Ramic also raises a due process challenge relating to the FISA materials. (Def.'s Mot. Disc. 1-3). The Sixth Circuit has held that the in camera and ex parte review process provided for in FISA satisfies the requirements of due process. See Damrah, 412 F.3d at 624; see also Mohammad, 339 F.Supp.3d at 738 (“Nor are ex parte proceedings inherently unconstitutional or otherwise unlawful, as Defendants seem to suggest. And as most pertinent here, the Sixth Circuit has already rejected an argument similar to Defendants', holding that ‘FISA's requirement that the district court conduct an ex parte, in camera review of FISA materials does not deprive a defendant of due process.' Adhering to the Sixth Circuit's conclusion that FISA's ex parte and in camera procedures do not run afoul of constitutional due process requirements, I find that Defendants' argument lacks merit.” (internal citations omitted)).
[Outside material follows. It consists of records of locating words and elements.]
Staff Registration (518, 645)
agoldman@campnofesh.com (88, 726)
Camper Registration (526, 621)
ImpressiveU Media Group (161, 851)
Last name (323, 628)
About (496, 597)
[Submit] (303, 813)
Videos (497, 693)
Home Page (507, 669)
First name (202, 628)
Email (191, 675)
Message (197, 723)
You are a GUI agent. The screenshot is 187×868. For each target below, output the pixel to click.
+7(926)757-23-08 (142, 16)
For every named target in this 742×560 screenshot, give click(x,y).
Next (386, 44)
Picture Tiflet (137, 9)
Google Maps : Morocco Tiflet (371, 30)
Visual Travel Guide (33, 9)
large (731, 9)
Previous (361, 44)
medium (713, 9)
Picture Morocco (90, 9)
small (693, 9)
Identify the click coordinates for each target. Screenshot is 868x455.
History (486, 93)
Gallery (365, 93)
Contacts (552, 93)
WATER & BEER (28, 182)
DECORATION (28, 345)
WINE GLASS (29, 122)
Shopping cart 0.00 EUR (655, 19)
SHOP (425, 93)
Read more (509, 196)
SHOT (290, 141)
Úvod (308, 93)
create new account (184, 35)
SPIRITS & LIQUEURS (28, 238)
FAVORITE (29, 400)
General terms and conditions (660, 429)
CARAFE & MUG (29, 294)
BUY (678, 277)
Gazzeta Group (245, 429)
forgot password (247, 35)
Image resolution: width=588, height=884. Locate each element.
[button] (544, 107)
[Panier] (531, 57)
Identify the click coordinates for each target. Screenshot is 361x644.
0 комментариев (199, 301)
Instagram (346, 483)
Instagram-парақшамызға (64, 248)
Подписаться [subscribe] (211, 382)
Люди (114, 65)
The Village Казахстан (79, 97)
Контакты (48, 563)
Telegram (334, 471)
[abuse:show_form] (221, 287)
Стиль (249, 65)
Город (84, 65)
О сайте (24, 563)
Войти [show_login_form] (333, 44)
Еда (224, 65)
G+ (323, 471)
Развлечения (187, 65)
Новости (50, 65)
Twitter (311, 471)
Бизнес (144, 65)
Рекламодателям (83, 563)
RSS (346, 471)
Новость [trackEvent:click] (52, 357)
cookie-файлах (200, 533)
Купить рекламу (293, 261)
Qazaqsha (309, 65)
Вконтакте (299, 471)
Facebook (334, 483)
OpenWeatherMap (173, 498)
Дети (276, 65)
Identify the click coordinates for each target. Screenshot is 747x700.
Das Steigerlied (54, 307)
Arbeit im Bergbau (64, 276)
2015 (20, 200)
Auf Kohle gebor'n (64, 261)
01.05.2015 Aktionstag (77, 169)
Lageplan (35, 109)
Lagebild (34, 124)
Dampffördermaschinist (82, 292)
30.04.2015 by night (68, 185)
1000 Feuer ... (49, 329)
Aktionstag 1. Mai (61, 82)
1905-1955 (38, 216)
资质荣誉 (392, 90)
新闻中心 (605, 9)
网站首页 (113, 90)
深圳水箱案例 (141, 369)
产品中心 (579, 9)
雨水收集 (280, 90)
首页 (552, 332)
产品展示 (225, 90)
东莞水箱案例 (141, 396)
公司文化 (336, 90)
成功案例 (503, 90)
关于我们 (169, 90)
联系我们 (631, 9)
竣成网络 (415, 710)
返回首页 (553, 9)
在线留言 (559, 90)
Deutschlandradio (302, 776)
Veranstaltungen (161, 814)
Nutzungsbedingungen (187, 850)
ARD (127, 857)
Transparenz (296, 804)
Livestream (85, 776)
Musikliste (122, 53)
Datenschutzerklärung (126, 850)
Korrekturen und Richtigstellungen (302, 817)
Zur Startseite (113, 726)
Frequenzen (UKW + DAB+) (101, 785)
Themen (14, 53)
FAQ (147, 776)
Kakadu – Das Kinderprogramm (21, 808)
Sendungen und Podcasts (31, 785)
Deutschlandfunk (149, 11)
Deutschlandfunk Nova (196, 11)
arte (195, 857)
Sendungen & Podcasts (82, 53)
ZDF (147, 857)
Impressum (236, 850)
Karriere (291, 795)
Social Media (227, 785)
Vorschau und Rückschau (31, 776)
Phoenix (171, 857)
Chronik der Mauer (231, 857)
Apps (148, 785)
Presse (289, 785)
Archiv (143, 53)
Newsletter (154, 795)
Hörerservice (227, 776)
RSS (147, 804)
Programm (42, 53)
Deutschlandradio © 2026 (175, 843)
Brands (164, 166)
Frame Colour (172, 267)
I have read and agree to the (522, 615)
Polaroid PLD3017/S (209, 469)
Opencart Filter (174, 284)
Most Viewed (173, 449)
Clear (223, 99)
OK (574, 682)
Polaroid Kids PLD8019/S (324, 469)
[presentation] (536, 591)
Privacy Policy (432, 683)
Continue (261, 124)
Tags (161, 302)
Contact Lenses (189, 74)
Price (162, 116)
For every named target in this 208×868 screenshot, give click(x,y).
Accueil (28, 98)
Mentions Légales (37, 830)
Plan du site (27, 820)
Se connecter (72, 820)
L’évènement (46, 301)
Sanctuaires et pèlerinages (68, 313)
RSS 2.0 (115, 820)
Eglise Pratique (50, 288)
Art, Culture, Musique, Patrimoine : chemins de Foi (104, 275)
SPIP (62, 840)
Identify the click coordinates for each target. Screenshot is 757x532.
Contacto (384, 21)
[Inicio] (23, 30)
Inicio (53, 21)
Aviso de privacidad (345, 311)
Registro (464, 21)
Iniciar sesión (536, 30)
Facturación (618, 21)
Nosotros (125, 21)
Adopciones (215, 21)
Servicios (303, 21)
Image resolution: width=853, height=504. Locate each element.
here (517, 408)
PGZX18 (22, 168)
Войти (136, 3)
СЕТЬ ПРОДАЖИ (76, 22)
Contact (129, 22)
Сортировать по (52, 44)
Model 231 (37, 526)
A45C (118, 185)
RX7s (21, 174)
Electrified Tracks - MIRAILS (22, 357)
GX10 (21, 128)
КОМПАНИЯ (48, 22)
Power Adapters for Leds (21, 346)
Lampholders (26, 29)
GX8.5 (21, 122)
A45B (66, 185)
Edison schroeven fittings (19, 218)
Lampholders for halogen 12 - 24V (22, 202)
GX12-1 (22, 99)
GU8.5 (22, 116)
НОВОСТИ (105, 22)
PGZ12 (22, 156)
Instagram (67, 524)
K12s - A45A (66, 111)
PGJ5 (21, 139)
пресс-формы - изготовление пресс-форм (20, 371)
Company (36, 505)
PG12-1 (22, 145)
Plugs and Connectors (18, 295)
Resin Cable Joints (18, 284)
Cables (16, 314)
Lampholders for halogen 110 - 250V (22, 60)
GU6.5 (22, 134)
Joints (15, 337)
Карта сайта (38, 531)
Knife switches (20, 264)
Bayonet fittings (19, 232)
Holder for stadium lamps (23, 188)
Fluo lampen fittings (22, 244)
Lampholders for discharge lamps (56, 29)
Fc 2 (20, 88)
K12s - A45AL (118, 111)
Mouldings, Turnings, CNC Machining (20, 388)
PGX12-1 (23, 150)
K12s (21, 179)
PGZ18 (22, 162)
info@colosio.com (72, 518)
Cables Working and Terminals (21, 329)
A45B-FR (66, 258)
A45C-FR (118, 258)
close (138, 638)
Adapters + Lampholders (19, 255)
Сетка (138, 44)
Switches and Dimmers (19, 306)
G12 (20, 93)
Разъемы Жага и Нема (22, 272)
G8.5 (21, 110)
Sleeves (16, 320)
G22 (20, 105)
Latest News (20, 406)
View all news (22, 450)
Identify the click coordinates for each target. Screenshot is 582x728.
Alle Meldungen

In addition, based on the Court's review of the materials, due process (e.g., Brady v. Maryland, 373 U.S. 83 (1963)) does not mandate the disclosure of any information to Ramic pursuant to 50 U.S.C. §§ 1806(f) or 1825(g).
III. CONCLUSION
For the foregoing reasons, IT IS HEREBY ORDERED that Defendant's Motion for Discovery Concerning Electronic Surveillance and Physical Search Conducted Pursuant to the Foreign Intelligence Surveillance Act of 1978 (DN 108) is DENIED.